Rule	Relationship to training data
CCPA / CPRA (California)	State privacy law; obligations on personal information in AI training data
COPPA (federal)	Data of children under 13
Section 230	Platform-liability boundary for user-generated content
NIST AI RMF + GenAI Profile	Voluntary data-governance practice

The United States still has no comprehensive federal privacy law. Federal touchpoints on training data:

Sector-specific + minor-specific, but no federal framework for general-purpose training data.

California (CCPA / CPRA): since 2020; automated-decision rights (California ADMT rules in force 2025).
Virginia, Colorado, Utah, Connecticut, Texas, Oregon, etc.: GDPR-style privacy laws.
Illinois BIPA: biometric-information law with strong constraints on facial training data.
Washington My Health My Data: extended health data.
Tennessee ELVIS Act: voice-cloning data.

By Apr 2026, 20+ states have passed comprehensive privacy laws, with varying detail.

2023 NYT v. OpenAI / Microsoft: a copyright training lawsuit, ongoing in 2026.
Bartz v. Anthropic / Kadrey v. Meta / Tremblay v. OpenAI: multiple parallel cases.
Andersen v. Stability AI: text-to-image copyright.
Thaler v. Perlmutter: authorship of AI-generated works.

Fair use is the distinctive US defence, and its “transformative use” standard is still being shaped as applied to LLM training.

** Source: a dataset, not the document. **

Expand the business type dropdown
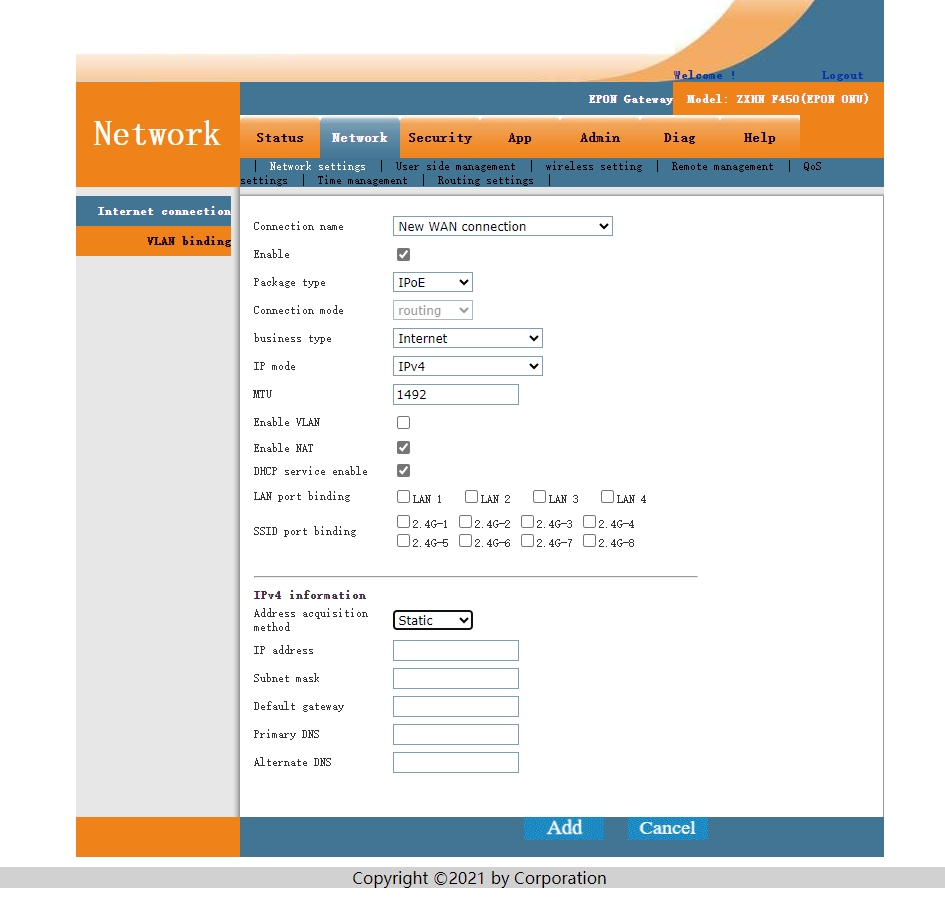The width and height of the screenshot is (945, 922). pos(467,339)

US law is more permissive about scraping “publicly accessible” data than the EU or China.
hiQ Labs v. LinkedIn (2019 / 2022): interpretation of the Computer Fraud and Abuse Act.
But breach of TOS (terms of service) can still be actionable.

COPPA: separate consent for those under 13.
California, New York, and other states: extend to those under 18.
Risk when training data contains minors’ faces or voices: BIPA + COPPA stacking.

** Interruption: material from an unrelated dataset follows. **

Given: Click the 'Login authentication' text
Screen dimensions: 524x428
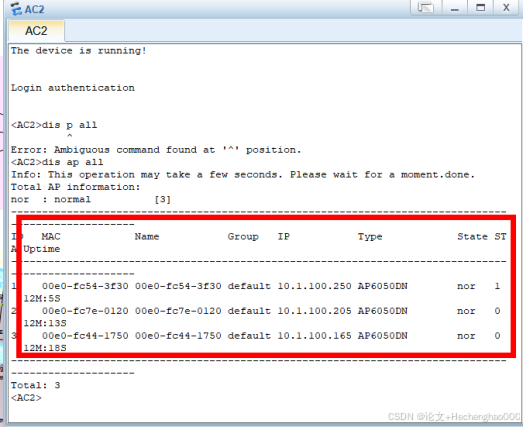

No dedicated synthetic-data rule.
De-identification: HIPAA has clear standards (Safe Harbor / Expert Determination); other domains remain vague.

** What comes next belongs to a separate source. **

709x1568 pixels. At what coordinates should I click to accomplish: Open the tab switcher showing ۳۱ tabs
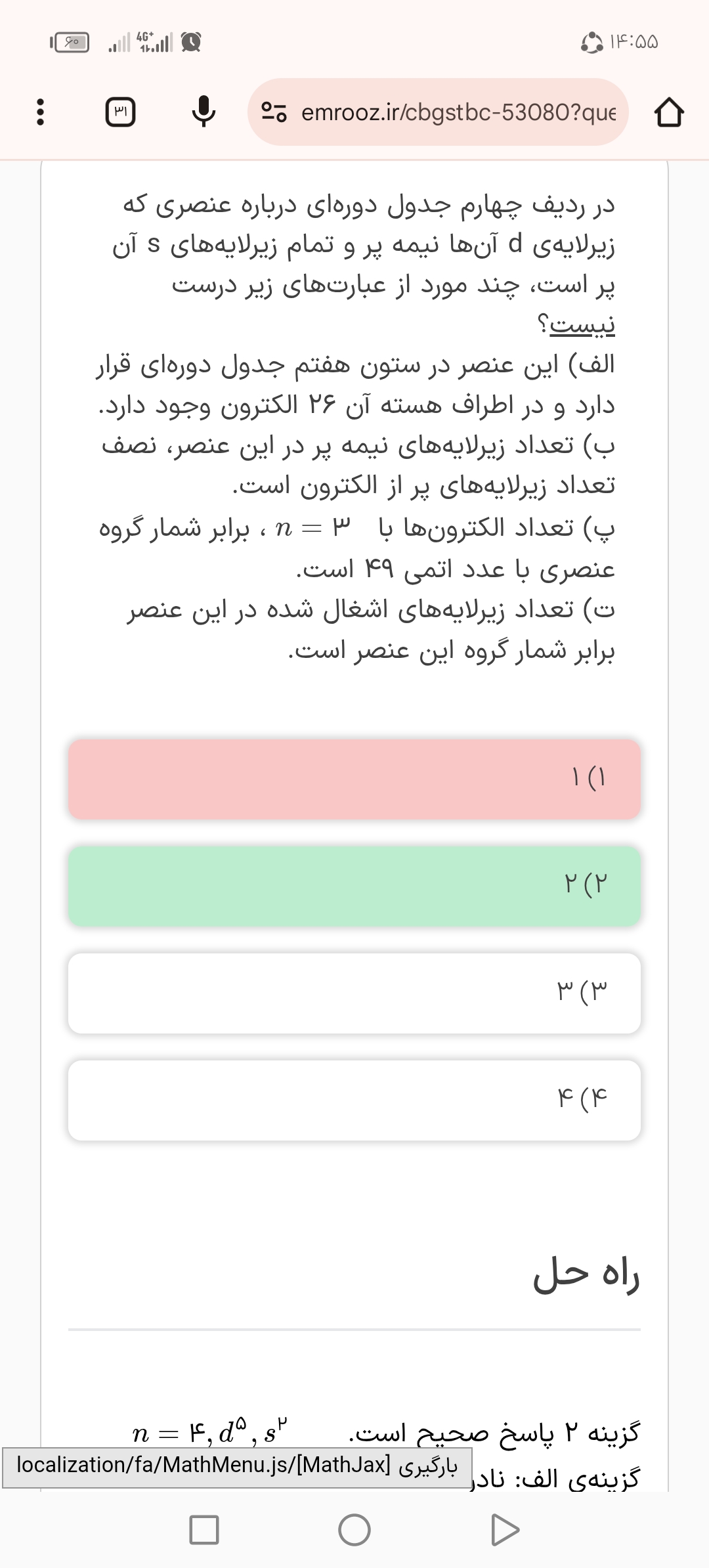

Federal layer: both China and the EU have comprehensive data-protection laws; the US does not.
Predictability: the US is lowest (state-law variation + unsettled fair-use litigation).
Enforcement: the US relies primarily on private litigation (BIPA, copyright, TCPA, etc.); China relies on CAC enforcement; the EU on DPAs.
Training-data summary: mandatory in the EU; absent in the US; absent in China (filing materials are not public).